**INPUT FOR THIS TASK**
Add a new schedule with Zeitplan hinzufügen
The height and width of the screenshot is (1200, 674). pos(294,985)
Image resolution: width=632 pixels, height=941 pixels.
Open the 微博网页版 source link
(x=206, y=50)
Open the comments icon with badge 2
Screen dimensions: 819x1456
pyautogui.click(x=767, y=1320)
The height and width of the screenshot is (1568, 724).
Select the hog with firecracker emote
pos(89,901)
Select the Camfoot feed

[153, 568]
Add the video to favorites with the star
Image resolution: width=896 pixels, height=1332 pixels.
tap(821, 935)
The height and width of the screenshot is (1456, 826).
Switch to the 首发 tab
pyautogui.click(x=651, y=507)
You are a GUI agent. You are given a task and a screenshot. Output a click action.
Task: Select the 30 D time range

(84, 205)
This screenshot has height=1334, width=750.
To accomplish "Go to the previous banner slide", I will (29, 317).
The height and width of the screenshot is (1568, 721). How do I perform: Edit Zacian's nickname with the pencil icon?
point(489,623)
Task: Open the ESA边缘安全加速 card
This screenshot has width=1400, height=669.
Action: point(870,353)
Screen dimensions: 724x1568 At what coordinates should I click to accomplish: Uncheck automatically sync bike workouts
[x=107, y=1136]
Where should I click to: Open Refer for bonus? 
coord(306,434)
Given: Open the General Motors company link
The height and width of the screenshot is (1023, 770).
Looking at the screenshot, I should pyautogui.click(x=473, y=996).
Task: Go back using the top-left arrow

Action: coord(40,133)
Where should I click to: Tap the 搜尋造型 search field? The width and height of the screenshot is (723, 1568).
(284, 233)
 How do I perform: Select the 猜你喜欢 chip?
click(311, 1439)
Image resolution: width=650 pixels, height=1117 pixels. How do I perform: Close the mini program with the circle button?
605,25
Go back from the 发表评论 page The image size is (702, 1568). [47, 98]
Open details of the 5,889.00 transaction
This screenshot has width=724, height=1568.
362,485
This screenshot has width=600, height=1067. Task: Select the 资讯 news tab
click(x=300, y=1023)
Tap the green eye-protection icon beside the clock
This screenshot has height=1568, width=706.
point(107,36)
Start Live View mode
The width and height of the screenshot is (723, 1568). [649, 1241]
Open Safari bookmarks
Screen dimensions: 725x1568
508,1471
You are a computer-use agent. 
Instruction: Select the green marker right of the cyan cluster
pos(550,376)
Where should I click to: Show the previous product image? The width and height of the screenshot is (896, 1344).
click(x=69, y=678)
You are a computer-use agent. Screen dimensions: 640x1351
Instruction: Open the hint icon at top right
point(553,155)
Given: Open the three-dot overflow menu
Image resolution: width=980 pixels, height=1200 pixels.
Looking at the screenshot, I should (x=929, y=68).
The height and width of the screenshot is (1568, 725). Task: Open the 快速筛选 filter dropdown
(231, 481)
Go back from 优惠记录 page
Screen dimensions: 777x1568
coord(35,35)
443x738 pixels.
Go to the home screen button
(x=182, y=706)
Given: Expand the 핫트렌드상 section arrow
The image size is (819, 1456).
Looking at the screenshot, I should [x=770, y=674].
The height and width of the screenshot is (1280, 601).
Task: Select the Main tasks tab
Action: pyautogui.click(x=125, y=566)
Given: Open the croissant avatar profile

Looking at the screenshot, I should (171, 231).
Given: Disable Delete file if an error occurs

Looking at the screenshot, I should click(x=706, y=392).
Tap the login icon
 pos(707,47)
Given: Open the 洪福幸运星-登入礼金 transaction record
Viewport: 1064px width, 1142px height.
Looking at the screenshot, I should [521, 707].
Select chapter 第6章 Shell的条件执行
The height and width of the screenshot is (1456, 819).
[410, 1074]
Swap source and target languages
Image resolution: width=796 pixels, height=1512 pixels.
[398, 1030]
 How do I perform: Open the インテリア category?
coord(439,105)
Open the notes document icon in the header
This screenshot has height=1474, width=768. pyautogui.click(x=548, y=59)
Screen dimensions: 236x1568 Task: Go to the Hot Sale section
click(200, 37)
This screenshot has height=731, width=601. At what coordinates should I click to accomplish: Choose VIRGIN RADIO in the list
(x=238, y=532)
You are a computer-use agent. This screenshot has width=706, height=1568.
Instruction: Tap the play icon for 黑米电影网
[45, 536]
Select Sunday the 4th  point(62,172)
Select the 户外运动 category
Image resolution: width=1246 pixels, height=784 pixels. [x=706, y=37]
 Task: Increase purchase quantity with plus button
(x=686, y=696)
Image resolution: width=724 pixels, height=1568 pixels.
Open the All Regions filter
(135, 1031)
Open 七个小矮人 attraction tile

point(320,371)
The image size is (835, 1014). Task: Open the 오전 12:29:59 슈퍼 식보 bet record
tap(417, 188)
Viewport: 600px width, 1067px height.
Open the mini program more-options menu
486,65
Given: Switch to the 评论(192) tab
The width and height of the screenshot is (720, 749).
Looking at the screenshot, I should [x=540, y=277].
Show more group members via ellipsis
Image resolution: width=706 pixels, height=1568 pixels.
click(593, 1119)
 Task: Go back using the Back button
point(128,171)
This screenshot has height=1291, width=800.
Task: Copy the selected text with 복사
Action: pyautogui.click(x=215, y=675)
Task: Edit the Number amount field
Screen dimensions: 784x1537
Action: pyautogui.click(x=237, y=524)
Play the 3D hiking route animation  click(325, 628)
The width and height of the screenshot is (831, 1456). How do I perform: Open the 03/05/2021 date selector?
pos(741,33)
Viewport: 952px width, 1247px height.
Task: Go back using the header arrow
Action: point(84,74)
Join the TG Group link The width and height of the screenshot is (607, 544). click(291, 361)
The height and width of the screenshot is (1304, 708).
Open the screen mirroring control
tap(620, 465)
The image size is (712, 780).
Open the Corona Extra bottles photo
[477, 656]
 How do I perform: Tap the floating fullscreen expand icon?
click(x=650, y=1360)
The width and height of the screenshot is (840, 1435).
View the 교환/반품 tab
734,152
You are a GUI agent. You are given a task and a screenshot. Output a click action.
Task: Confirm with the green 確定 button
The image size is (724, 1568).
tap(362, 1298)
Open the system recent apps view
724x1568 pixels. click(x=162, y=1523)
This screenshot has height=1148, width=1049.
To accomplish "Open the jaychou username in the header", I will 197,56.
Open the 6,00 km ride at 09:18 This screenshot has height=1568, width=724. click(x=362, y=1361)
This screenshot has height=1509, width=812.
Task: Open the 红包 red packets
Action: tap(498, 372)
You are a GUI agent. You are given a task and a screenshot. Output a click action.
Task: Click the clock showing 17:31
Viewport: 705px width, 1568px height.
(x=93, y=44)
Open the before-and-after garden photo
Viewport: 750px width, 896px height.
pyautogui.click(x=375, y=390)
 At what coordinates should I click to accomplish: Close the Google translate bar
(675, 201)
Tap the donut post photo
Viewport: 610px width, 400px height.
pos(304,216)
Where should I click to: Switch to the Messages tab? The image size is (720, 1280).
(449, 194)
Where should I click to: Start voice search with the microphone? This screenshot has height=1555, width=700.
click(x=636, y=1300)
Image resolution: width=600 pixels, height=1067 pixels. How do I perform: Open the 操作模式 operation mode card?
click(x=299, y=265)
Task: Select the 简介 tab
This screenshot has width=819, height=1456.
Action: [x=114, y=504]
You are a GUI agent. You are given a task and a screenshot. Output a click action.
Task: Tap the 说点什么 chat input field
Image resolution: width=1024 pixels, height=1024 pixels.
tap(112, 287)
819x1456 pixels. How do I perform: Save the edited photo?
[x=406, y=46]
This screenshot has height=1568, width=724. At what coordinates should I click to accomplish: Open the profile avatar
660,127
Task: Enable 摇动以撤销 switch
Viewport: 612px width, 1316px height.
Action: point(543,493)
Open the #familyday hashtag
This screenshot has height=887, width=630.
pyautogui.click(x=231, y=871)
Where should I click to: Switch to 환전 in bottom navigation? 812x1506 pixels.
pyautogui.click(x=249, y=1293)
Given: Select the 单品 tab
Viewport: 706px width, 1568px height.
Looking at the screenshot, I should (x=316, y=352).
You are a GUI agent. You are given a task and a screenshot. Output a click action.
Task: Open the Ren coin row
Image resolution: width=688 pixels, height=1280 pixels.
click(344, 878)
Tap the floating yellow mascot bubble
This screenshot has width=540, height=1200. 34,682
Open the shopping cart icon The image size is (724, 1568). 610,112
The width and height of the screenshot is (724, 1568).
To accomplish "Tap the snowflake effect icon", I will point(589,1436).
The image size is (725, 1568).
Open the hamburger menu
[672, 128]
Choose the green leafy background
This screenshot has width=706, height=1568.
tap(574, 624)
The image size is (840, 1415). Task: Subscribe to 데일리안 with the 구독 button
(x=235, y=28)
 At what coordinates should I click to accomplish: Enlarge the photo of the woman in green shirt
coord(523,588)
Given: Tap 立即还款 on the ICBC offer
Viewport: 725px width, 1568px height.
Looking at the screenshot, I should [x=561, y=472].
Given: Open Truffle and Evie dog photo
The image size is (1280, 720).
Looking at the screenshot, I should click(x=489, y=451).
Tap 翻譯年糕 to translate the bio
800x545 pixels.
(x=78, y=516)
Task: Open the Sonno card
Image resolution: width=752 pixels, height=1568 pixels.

**PROBLEM TO WORK ON**
Starting at the line that contains "Given: Open Truffle and Evie dog photo" and continuing through the end of the listing, rewrite those lines with "card" replaced by "tile" and everything else unchanged.

**REPLY TO THE EXERCISE**
Given: Open Truffle and Evie dog photo
The image size is (1280, 720).
Looking at the screenshot, I should click(x=489, y=451).
Tap 翻譯年糕 to translate the bio
800x545 pixels.
(x=78, y=516)
Task: Open the Sonno tile
Image resolution: width=752 pixels, height=1568 pixels.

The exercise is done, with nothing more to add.